The Irish Central Bank publicly declared its impotence before launch of the euro and futilely pleaded for restraint from the banking sector as fiscal policy fuelled the boom. In contrast, Spain's biggest banks survived a huge housing boom because the Spanish central bank insisted onadditional provisioning during the good years and other risk controls.

The euro has survived its severest test since its creation in 1999 and the 16-member country Eurozone is poised for recovery. European Central Bank president, Jean-Claude Trichet, has warned of "a very bumpy road ahead," but the time of greatest peril has passed and Ireland owes a debt of gratitude for the vital economic security blanket provided by the euro system, in these turbulent times.

While the siren voices of earlier in the year, in particular from the UK, predicting a break-up of the Eurozone or at home, calling for Ireland to exit the system, seem distant now, there is still a constituency for blaming the euro for Ireland's economic woes.

It is wrong and the contrasting fortunes of the biggest banks in Ireland and Spain, are a clear refutation of the argument.

Simply put, in Ireland, there was no counter to reckless fiscal policy, from the central bank, as it had declared its impotence almost two years before the launch of the euro.

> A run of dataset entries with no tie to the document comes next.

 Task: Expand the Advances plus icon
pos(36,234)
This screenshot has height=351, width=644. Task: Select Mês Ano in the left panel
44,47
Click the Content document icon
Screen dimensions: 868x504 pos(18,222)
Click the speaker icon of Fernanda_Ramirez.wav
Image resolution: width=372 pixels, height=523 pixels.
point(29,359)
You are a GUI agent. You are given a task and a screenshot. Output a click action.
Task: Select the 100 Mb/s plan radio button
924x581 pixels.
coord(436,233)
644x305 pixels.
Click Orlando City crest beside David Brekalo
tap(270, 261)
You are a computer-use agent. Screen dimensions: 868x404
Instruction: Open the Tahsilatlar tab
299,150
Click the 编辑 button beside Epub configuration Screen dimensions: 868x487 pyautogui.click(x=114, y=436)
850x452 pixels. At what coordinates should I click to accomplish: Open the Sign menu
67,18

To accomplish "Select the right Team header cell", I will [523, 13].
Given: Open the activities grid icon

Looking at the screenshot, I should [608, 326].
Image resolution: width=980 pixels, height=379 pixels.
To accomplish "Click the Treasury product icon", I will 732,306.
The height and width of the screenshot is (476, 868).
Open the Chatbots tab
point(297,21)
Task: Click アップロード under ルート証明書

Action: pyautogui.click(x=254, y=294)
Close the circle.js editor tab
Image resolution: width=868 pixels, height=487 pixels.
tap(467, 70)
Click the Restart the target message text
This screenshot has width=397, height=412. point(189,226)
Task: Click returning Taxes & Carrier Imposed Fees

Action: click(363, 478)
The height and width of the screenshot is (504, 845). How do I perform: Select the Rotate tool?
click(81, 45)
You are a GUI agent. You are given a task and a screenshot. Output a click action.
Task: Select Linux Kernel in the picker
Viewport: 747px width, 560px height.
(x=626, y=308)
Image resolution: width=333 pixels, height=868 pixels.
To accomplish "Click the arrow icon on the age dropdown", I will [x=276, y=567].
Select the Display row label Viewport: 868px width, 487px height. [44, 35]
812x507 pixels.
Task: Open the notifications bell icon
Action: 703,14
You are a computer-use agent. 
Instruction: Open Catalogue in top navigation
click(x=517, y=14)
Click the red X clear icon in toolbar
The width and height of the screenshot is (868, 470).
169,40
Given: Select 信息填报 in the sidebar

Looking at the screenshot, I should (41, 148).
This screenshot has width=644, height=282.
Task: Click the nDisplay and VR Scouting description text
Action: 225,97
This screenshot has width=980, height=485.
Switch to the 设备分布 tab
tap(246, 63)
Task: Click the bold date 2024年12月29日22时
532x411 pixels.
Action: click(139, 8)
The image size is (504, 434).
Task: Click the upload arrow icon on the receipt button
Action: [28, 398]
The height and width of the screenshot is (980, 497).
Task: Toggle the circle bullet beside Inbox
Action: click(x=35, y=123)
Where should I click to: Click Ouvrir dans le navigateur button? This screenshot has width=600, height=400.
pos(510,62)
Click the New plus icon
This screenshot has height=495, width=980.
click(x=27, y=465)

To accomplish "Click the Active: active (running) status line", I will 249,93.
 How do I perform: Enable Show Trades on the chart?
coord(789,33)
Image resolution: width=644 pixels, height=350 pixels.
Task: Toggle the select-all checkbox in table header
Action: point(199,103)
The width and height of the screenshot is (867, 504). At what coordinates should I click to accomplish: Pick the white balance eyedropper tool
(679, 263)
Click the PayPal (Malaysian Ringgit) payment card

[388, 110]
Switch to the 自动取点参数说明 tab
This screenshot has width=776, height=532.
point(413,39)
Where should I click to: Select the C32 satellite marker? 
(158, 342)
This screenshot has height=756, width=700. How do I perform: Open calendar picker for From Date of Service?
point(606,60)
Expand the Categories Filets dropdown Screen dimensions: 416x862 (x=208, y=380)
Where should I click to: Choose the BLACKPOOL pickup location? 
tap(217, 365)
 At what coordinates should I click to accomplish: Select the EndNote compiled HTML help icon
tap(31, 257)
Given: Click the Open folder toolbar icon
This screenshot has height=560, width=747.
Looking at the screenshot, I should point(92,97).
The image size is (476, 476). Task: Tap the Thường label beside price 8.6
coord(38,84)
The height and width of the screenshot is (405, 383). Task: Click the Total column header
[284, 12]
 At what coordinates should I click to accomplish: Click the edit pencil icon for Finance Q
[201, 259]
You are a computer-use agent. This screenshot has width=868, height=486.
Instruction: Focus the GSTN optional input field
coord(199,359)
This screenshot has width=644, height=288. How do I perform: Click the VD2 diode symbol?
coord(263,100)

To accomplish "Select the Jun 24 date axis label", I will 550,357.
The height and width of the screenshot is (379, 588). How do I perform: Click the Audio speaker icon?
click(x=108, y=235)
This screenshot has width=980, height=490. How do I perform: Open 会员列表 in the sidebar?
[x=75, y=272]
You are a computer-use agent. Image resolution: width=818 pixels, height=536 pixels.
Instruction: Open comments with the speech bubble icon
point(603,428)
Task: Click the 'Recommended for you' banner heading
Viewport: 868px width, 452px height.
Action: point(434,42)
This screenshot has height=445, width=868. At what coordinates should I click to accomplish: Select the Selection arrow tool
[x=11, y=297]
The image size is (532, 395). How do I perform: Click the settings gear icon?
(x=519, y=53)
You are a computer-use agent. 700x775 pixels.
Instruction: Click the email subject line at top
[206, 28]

The Spanish central bank took a diametrically opposite approach. 

Central bank governor Maurice O'Connell, told the Oireachtas Committee on Finance and the Public Service in early 1997: "There seems to be a perception that the Central Bank can exercise some legal authority in restricting credit. It has no such authority. Any restriction would be inconsistent with European Union practice. Besides, it would be unworkable as demand would probably be met by overseas lenders."

He said the Bank had warned financial institutions repeatedly of the dangers inherent in high rates of credit growth and any relaxation of lending standards.

In the following years, as Finance Minister Charlie McCreevy stoked the property boom with income and capital tax cuts coupled with a massive expansion of property tax incentives, the annual reports of the Central Bank chronicled the letters that were sent by the governor to the financial institutions, pleading for prudence.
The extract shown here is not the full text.